The second assignment of error is as follows: "The court erred in overruling and denying defendant's motion for a new trial in this cause on the grounds specified and fully set forth in said motion." Five several and distinct grounds for a new trial are set out in this motion. Cutting out useless words which add nothing to the assignment, it is that "the court erred in overruling the motion for a new trial." It is hardly necessary to cite authority in support of the proposition that the assignment is too general to require consideration. Pearson v. Flanagan,52 Tex. 276.
The court prepared and filed conclusions of facts. No specific objection to any of them is made by the assignments of error.

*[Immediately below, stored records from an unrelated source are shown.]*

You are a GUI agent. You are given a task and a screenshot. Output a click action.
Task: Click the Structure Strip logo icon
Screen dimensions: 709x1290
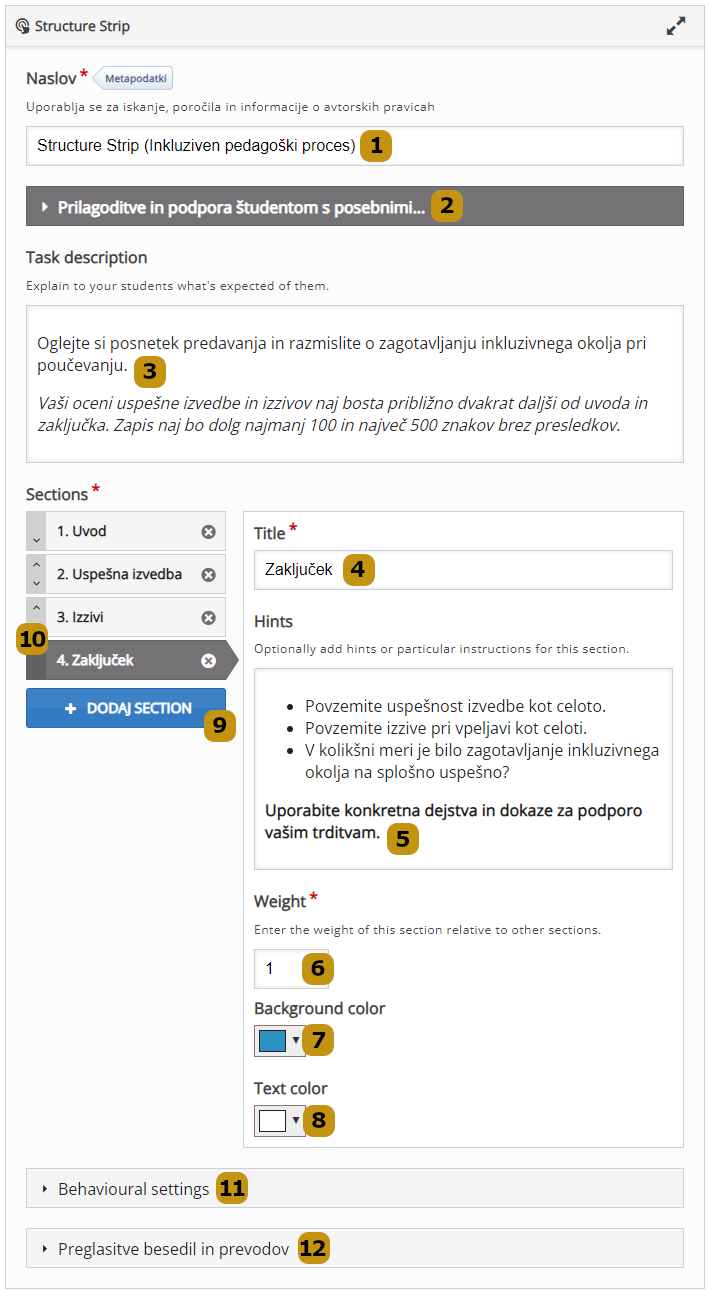23,26
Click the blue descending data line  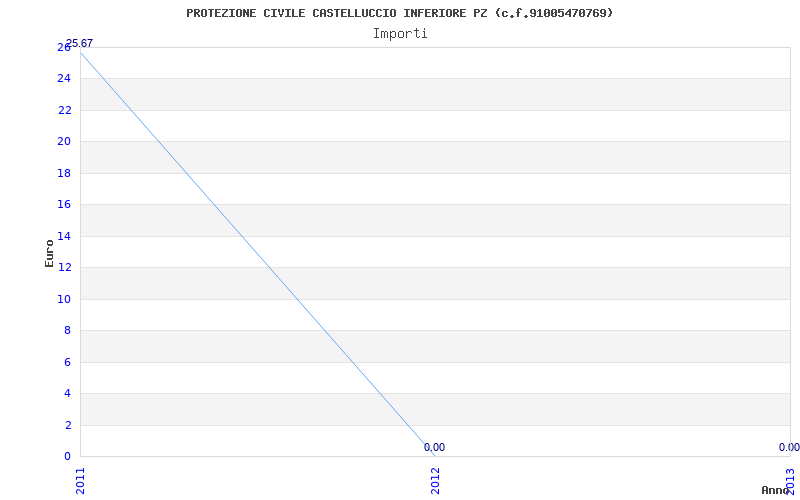coord(258,254)
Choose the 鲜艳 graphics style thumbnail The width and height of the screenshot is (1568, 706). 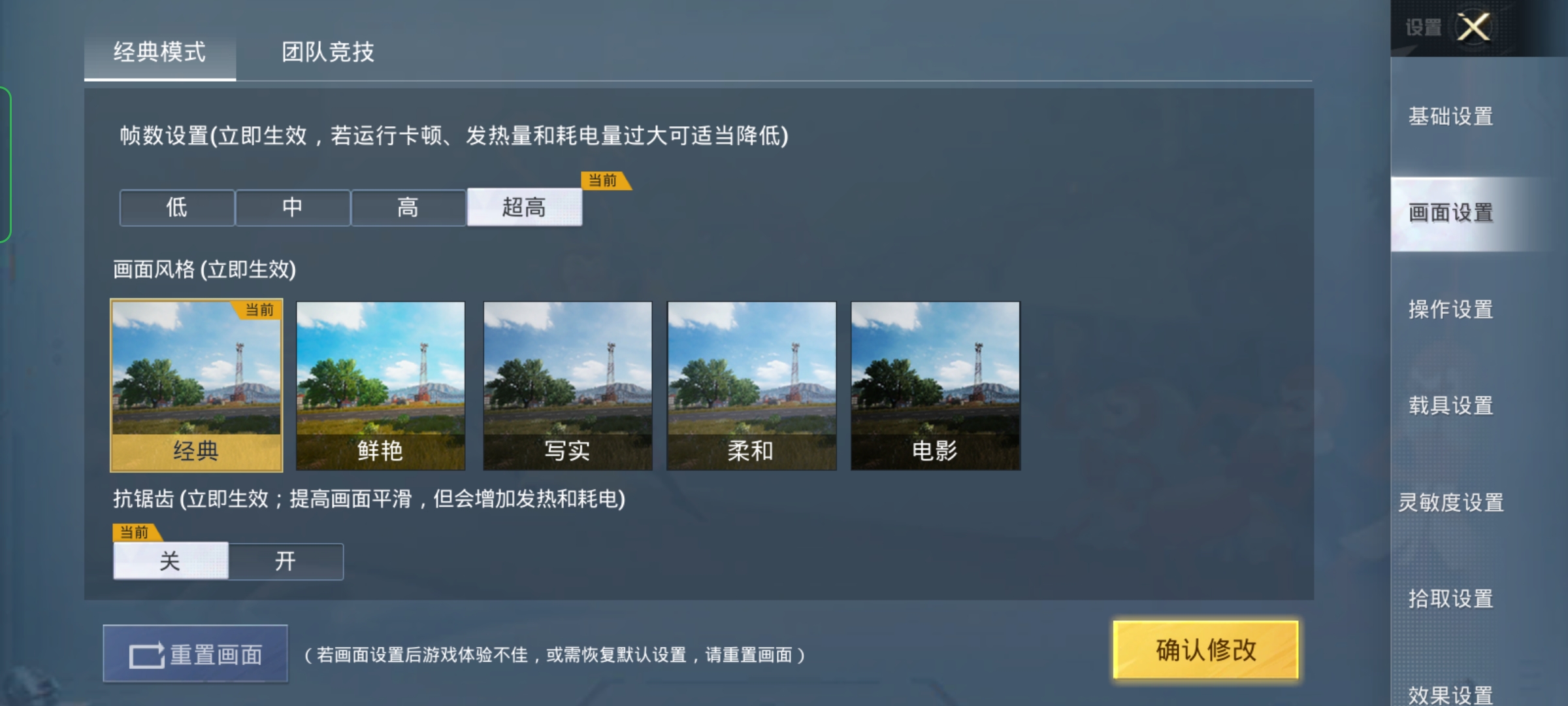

The third assignment of error attacks the judgment on the ground that it is shown to be excessive by the plaintiff's own testimony. Plaintiff testified, as to his employment by appellant, that the amount of his compensation was not agreed upon, but that the amount charged by him, $25 per month for 30 months, "was cheap"; that, in fact, it was worth $50 per month. He did not at any time demand $300 as the amount due him, but requested a payment of that much on account. That is the substance of his testimony. At one time, in order to get an immediate settlement in cash, he agreed, If the amount was paid at once, to take $12.50 a month. But nothing was paid; on the contrary, according to his testimony, Flynn slipped off back to his home in Michigan to avoid service on him.
We have examined the entire testimony, and find that it fully supports the judgment. Finding no error, the judgment is affirmed.
Affirmed.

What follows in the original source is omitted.